Archiving and compression are essential for efficient file management and transfer in Linux systems.

13. Syncing Time with NTP

Accurate system time is essential for reliable logs, security protocols, and running scheduled tasks correctly. Network Time Protocol (NTP) keeps your server's clock synchronized with global time servers.

• timedatectl set-ntp true – Enables automatic time synchronization via NTP.
• timedatectl list-timezones – Displays a list of available timezones to choose from.
• timedatectl set-timezone Asia/Kolkata – Sets the server timezone to your local region.

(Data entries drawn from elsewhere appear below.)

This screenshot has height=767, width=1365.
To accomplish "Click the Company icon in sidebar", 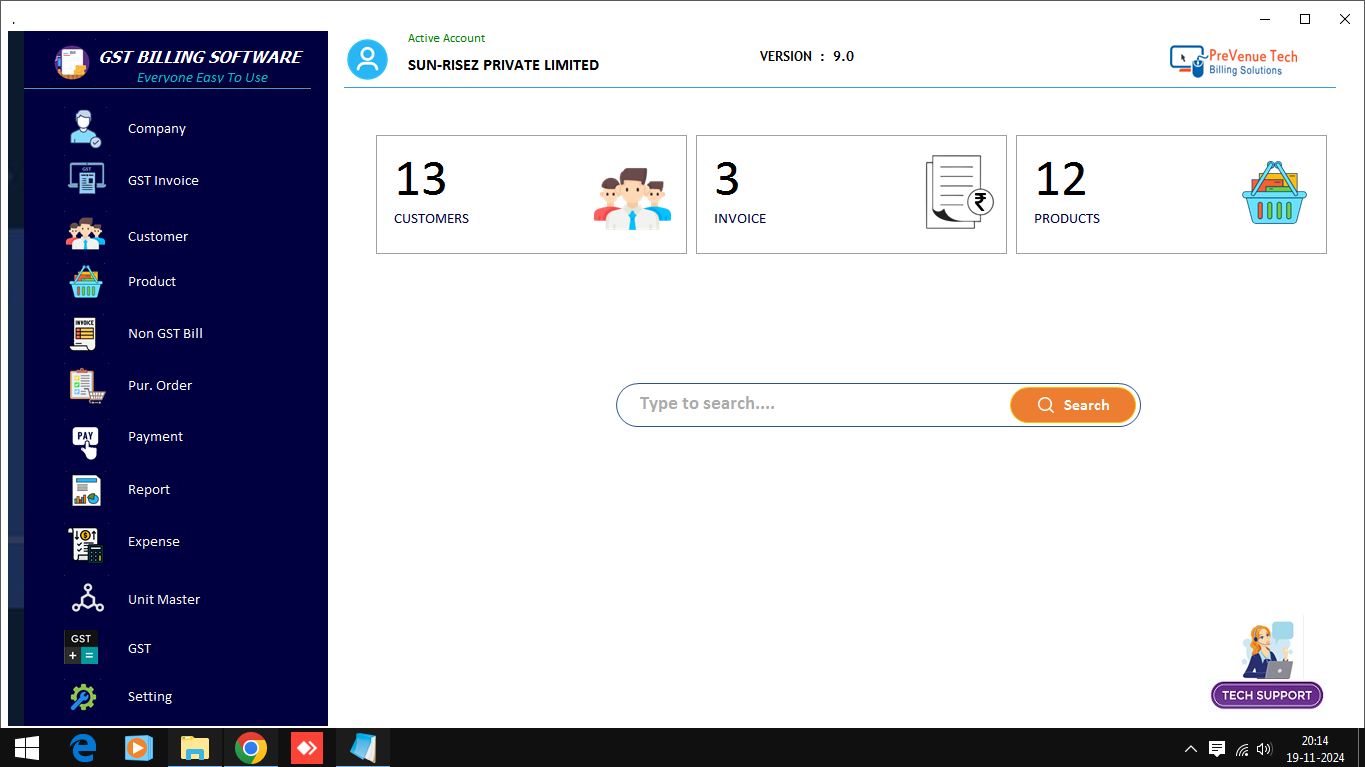I will tap(85, 129).
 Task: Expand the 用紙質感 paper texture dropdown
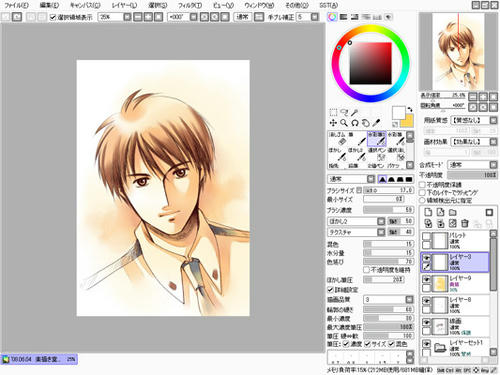point(474,120)
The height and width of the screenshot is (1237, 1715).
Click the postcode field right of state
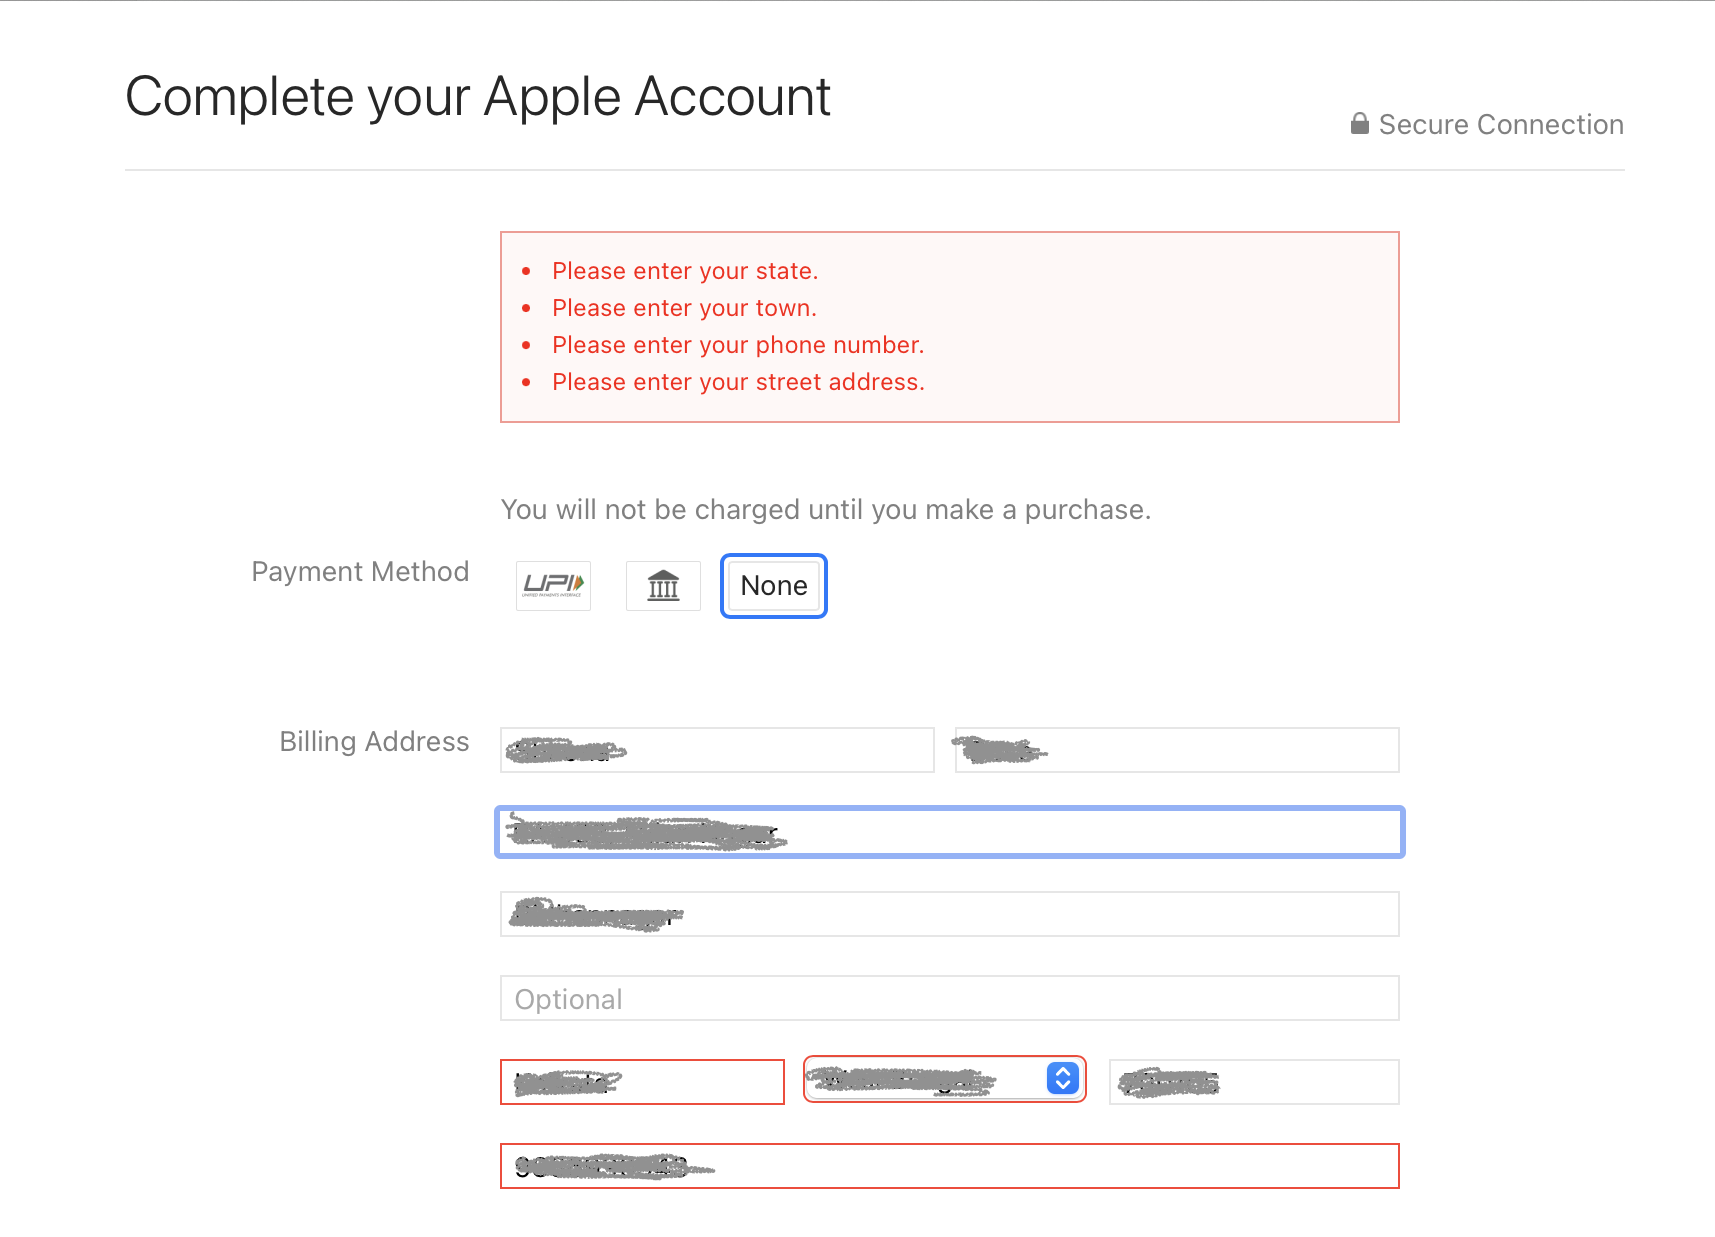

timedatectl set-ntp true               # Enable NTP time syncing
timedatectl list-timezones              # List available timezones
timedatectl set-timezone Asia/Kolkata   # Set the timezone

Scenario: Your server's time is off, causing issues with log timestamps and cron jobs. Enable NTP syncing and set the correct timezone to fix this.

Keeping your server’s clock accurate avoids problems with authentication, scheduling, and log analysis.

14. Logging and Troubleshooting

System and application logs are your first stop for diagnosing problems. Being comfortable with log files helps you quickly identify issues and monitor system health.

• ls /var/log – Lists available log files and directories.
• cat secure – Displays SSH and security-related logs, useful for detecting unauthorized access.
• tail -f messages – Shows real-time system messages, great for live monitoring during troubleshooting.

ls /var/log          # List log files
cat secure            # View SSH and security-related logs
tail -f messages      # Monitor system messages live

Scenario: Your server is behaving unexpectedly. Check the messages log live using tail -f while you try to reproduce the problem.

Understanding and monitoring logs ensures faster detection and resolution of system issues.

15. Bonus: Web-Based Admin with Cockpit

Cockpit provides an easy-to-use web interface for managing Linux servers. It lets you monitor system health, manage services, storage, and more — all through your browser.

• dnf install cockpit -y – Installs Cockpit without prompts.
• systemctl enable --now cockpit – Starts Cockpit immediately and enables it on boot.

dnf install cockpit -y
systemctl enable --now cockpit

Then, access the web interface by opening your browser to:

https://your-server-ip:9090

Note: Replace your-server-ip with your actual server's IP address. Make sure your firewall allows access to port 9090.

Cockpit simplifies server administration, especially useful for those preferring a graphical interface.

Wrap-Up

These are the foundational Linux skills every cloud or DevOps engineer should know. Before jumping into Kubernetes, Docker, or Terraform, master the operating system they depend on.